SELECTED TEXT
========================

Classroom Rules of Conduct:
EXPECTATIONS: What are the things that the student needs to do in order to succeed in this course?
1. Regular attendance is ESSENTIAL.
2. PLEASE bring your textbook to every class session.
3. Listen carefully and pay attention.
4. Take thorough, accurate class notes. For better retention, review your notes as soon as possible after each
class session. Review your notes regularly throughout the semester.
5. VOCABULARY, TERMINOLOGY, and NOTATION are extremely important in learning mathematics.
6. ASK QUESTIONS DURING CLASS whenever you need more explanation.
7. Read your textbook over and over until you understand the material completely.
8. Consult with the instructor if you are having ANY DIFFICULTY WHATSOEVER.
That's why they pay me the big bucks.
9. Tutoring assistance is available through the Academic Support Center, Mabee Underground Room 406, phone 6330.
Behavior: Show respect for the instructor. Show respect for your classmates. Disruptive behavior will not be tolerated.
Responsibility: The student is entirely responsible for obtaining and learning any material missed because of absence. Get handouts and assignments from instructor. Get class notes from another student in the class.
Calculator: Each student will need a scientific (not statistical or business) calculator. Graphing calculators will not be needed. Try not to spend more that $15 or so. You can probably find one on sale somewhere. Most students use Texas Instruments, Casio or a comparable brand name.

========================

STATED TASK A
Reproduce the records below line for line, changing nothing.

========================

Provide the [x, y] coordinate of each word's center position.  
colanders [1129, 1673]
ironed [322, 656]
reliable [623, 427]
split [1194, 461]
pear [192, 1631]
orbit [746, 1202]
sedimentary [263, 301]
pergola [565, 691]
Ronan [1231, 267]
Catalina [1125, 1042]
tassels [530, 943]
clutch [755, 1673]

========================

STATED TASK B
Do these statements agree with the classroom rules? Answer yes or no for each and quote the deciding words. (i) Graphing calculators are required for the course. (ii) A student who misses class should get the class notes from the instructor. (iii) Tutoring assistance is offered through the Academic Support Center.

OUTPUT A
Provide the [x, y] coordinate of each word's center position.  
colanders [1129, 1673]
ironed [322, 656]
reliable [623, 427]
split [1194, 461]
pear [192, 1631]
orbit [746, 1202]
sedimentary [263, 301]
pergola [565, 691]
Ronan [1231, 267]
Catalina [1125, 1042]
tassels [530, 943]
clutch [755, 1673]

OUTPUT B
(i) No: "Graphing calculators will not be needed."
(ii) No: "Get class notes from another student in the class."
(iii) Yes: "Tutoring assistance is available through the Academic Support Center"